**PROBLEM REQUIREMENTS**
Count the lines below that hold the string "dropdown". Give only that number.

** Opening RECORD SET block **

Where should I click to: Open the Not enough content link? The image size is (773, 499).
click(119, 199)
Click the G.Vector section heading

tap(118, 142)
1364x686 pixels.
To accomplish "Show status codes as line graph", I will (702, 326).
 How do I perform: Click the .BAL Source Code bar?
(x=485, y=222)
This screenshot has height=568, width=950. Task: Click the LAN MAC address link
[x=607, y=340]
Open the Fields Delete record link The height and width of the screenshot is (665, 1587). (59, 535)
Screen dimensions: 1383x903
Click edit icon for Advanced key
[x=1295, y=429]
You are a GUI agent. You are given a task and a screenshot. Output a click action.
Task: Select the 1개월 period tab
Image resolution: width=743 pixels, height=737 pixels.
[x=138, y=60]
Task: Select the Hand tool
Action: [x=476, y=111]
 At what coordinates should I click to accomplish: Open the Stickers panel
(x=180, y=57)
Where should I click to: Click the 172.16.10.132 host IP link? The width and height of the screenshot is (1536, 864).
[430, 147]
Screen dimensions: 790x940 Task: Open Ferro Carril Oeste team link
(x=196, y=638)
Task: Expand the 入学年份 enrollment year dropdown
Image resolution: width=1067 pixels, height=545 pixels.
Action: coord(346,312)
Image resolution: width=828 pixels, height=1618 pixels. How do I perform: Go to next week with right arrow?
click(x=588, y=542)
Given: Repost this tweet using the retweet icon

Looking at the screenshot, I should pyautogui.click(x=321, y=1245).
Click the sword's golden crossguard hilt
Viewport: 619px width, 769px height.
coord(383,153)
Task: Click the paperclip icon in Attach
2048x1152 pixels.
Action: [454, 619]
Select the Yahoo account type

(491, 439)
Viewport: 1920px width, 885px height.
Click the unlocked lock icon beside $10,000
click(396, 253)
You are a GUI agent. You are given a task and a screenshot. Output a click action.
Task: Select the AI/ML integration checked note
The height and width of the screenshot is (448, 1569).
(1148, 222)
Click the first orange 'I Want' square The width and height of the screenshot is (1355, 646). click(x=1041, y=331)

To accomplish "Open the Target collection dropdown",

** Closing RECORD SET block **

**RESPONSE AREA**
2